I dialed my friend Kathryn and she answered.
"Can you believe it, Kathryn? We just finished chemo and now she has pneumonia? Oh my gosh, are you kidding me?" I say in response to her, "Hello."
For a moment, I think I stopped hearing noise altogether. I could hear my heartbeat thudding in my ears, I could feel my mouth go dry. But I couldn't speak, and I couldn't even think in that moment. I was frozen, paralyzed.
"I didn't mean that to sound harsh," she went on. "But, I'm a kidney transplant survivor, and I will ALWAYS have a different life because of that. I'm going to Mexico next month with my husband and I have to plan very differently for this trip than he does. I have to have labs run, I have to make sure all my medications and prescriptions are current and that I have enough for the whole trip, and to last me a couple of days after we get back. I have to carry a different set of emergency phone numbers than other people when I go on vacation. I have to think about my medications and how I'm going to take them when I'm in a foreign country with different water and dining habits. But, I'm GOING to MEXICO on a vacation...and that is a huge blessing and I just have to accept that I am going to experience it differently than a person of "normal' health."
Those words, the ones that felt so brutal in the moment, changed my life in an amazing way.
"Tammie Jo, this is your life, stop waiting for it to change."
I have a child with a rare disease. She will ALWAYS be rare. We will ALWAYS be a circus show when we go somewhere new and that is to be EXPECTED. Stop waiting for that to change. Be courteous to them, and ask them to please stick to the issue at hand, and explain that having a pointless parade of doctors coming through the room is not helping to heal anyone, nor is it helping our daughter's anxiety.
Stop waiting for the people in the grocery store to NOT stare when they see our daughter with her white cane. They aren't used to it. It's not that they are rude, it's that they don't know how to respond because they don't see it every day in their world like we do.
Stop waiting for the schools to be able to meet every single desire that we have for our daughter's education. Does the law say we are entitled to it...absolutely...but there are budget shortfalls and teacher shortages and overcrowding in schools and we need to be realistic. We are all doing the best we can and I shouldn't assume that anything is being done intentionally to short-change our daughter.
Stop waiting for the medical bills to all run through smoothly. I know, in my human brain, it seems that 3 years should be enough time to get all the glitches straightened out, but they aren't, and I will continue to see rogue bills show up which Medicaid should have paid. I have the phone numbers, and I have the order of options and which "options" to select written down...just make the calls, be diplomatic about it and get it resolved.
Our sermon at church this past weekend about getting rid of bitterness in our lives. Get rid of all bitterness, rage and anger, brawling and slander, along with every form of malice." Ephesians 4:31 NIV.

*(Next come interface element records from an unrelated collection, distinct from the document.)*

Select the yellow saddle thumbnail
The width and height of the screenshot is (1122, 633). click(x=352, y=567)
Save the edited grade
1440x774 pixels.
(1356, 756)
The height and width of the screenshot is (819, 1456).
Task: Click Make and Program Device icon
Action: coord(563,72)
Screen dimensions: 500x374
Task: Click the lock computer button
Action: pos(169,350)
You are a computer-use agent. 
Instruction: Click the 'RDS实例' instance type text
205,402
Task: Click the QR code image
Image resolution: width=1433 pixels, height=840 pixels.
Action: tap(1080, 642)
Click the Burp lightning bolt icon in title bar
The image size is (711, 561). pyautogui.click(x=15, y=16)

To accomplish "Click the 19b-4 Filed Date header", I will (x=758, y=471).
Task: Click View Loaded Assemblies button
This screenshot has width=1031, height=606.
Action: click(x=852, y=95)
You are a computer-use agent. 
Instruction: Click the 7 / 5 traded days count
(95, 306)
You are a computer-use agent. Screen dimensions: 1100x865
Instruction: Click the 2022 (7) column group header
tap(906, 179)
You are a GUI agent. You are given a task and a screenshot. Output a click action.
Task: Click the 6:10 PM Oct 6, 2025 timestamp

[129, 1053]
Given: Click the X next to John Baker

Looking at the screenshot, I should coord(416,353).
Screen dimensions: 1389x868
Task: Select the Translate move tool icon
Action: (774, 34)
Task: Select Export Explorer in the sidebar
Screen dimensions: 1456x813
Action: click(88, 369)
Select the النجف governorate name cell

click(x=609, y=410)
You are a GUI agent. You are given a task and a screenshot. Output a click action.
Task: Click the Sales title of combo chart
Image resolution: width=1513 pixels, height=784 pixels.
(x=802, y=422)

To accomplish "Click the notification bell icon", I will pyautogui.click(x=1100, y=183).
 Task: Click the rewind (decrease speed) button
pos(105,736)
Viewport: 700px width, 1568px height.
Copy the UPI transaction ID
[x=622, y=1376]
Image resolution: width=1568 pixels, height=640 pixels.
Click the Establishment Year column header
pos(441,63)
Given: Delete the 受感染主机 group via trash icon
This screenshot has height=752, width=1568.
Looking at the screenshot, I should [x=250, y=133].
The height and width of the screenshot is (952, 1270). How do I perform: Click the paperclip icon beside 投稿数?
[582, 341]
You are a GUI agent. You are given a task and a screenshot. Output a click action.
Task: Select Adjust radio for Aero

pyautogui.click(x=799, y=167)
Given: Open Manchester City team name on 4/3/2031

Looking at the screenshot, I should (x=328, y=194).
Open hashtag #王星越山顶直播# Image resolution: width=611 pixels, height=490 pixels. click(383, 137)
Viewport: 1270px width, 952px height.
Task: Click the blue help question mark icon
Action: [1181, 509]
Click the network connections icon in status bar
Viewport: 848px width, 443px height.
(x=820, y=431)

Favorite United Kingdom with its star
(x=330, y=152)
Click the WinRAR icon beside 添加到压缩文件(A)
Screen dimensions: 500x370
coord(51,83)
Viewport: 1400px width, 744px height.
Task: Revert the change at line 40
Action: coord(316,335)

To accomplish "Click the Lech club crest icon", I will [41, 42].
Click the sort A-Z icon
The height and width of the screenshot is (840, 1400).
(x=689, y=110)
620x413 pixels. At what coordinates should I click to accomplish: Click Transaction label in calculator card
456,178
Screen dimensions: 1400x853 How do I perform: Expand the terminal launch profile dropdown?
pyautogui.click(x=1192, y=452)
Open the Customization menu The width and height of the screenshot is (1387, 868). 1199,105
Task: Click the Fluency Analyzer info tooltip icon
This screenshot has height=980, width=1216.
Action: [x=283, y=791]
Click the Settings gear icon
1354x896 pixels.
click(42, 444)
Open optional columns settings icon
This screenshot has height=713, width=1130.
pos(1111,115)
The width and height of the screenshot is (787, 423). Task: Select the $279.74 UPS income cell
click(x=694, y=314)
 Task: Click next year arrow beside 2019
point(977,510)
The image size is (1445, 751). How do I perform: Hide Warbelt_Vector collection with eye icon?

I will never know what it feels like to have a "normal" child. This rare disease world is all I know. It involves almost every "-ologist" you can name, and that's aside from the various therapists we have seen too. But, recognizing that this is the journey God designed for us helps me to recognize that I wouldn't have it any other way. And I know God has broken our hearts many times with WAGR syndrome, and each time has given us a new chance to show empathy and compassion to someone else, in Jesus's name.
If you find yourself anxious because of the constant "shoe-dropping"...maybe it's time to search really hard in your soul and see if you need to stop waiting for things to change.
Pray: Heavenly Father, bitterness is hard to detect because it masks itself in pain, anger, and worry. I pray, Lord, that I may continue to purge myself of bitterness by accepting what IS and praying for my heart to be in tune with YOUR will for our lives. Amen.